Handling data imbalance. The ratio of positive to negative class labelled studies changes for different subsets generated but data imbalance is a common issue for all subsets. The ratio of positive to negative samples for the overall dataset which contains studies from all phases is 15:85. Input data has bias towards the positive class, which can result in a falsely perceived positive effect on the model accuracy. In order to prevent this, random undersampling is applied to the training set. According to the given ratio, a necessary number of data points is deleted from the positive class subset. We use a 1 to 1 ratio between negative and positive class. Random under sampling was applied only on training samples after the train test split during the cross-validation process. The test set remained unsampled to preserve a realistic test distribution.

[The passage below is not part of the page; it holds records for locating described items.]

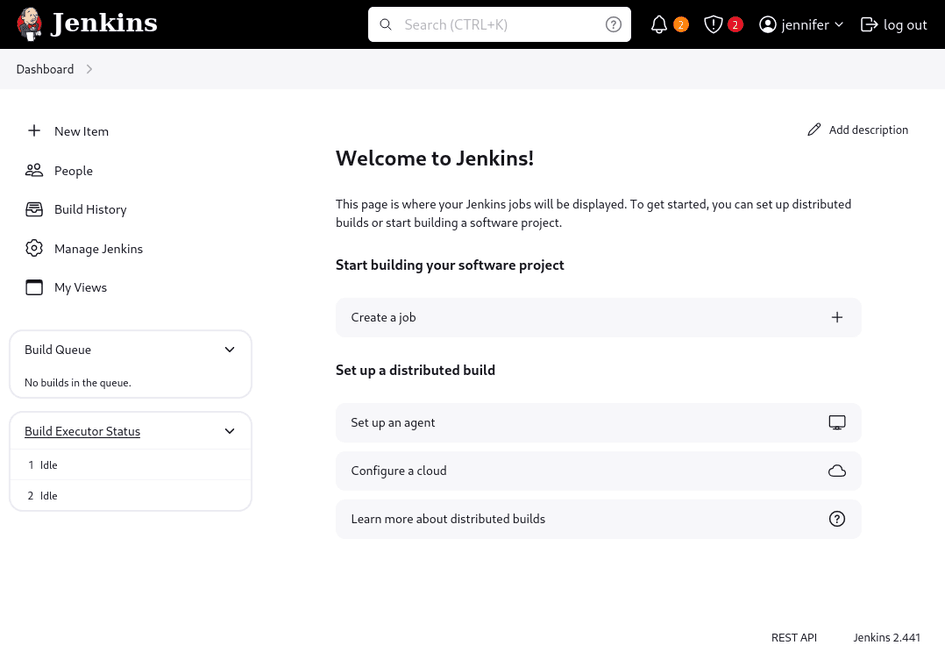Collapse the Build Queue panel

(x=229, y=349)

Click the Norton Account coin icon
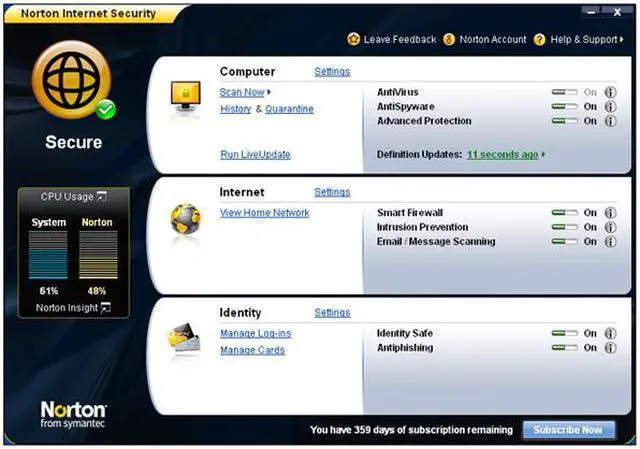449,39
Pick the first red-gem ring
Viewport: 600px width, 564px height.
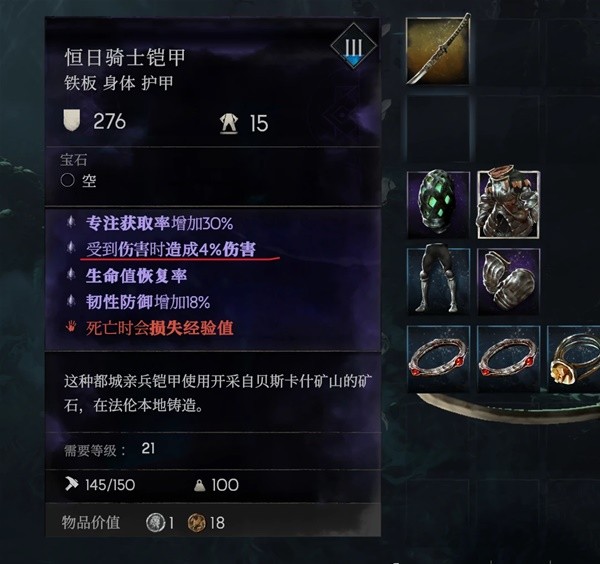point(439,359)
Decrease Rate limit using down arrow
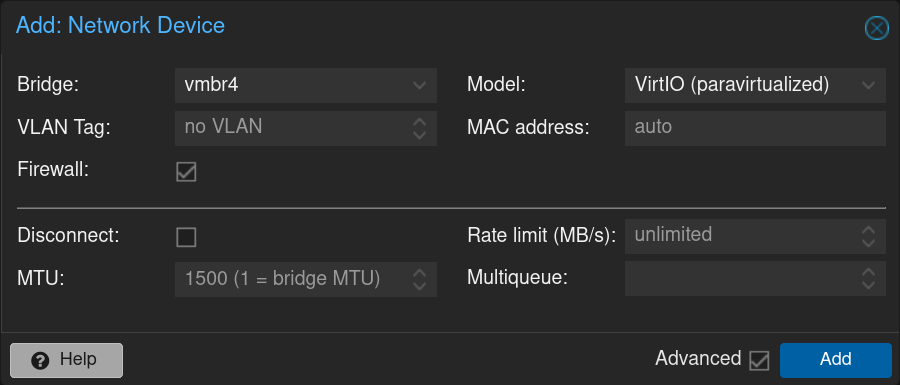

Top Feature Selection. Eligibility criteria features increased the feature set size significantly. In order to achieve the best performance without generating unnecessary noise in the data, feature selection was applied for the various datasets generated from the main dataset. An ablation study done to understand the effects of adding more features to the model performance. Figure 3 shows an example plot of number of features vs model error on test set using Phase 2 studies dataset. The purpose of plots is to find an elbow point. The elbow point is where the decrease angle of the error line dropped significantly so that we know adding more features does not have a significant effect on the performance. Analysing the plot in Figure 3, we can choose the elbow point as 4000 features. The same ablation study was conducted for all datasets in this paper and number of features selected accordingly.
Machine learning models. Logistic regression, random forest classifier and extreme gradient boosting classifier are selected for experiments. The logistic regression classifier is a simpler algorithm compared to the tree-based ensemble models such as random forest and extreme gradient boosting 13,14. Even though feature selection is applied, the final datasets are still large sparse datasets. This ruled out many machine learning model architectures. Cross validation is used for the model evaluation to achieve unbiased metric scores. Using 5- old cross validation, the dataset split into 5 chunks and the model trained 5 times where each time a different chunk was kept as the test set to evaluate the model. This provided reliable metric scores to evaluate different models.
Tree based models require careful hyperparameter tuning, however it is computationally expensive to test out every combination of parameters to achieve the best results. Therefore, a strategy is made to find the best possible parameters for the models in hand. In order to prevent overfitting, the initial method is to control the model complexity and the second method is to add randomness to make training robust to noise 15. Optimal parameters are chosen after several iterations following this strategy.
Model interpretations using Shapley Additive exPlanations. SHAP (SHapley Additive exPlanations) is a framework based on Shapley values, a game theory approach 16. This method is used to get visual outputs to explain model predictions 17. SHAP locally explains the feature contributions on individual predictions by connecting optimal credit allocation to local explanations using Shapley values. A base value and an output value calculated for each plot. Base value is the average model output based on the training data and output value is the overall addition of the Shapley values for each feature for that instance. This allows us to explain the influence of features to the overall prediction.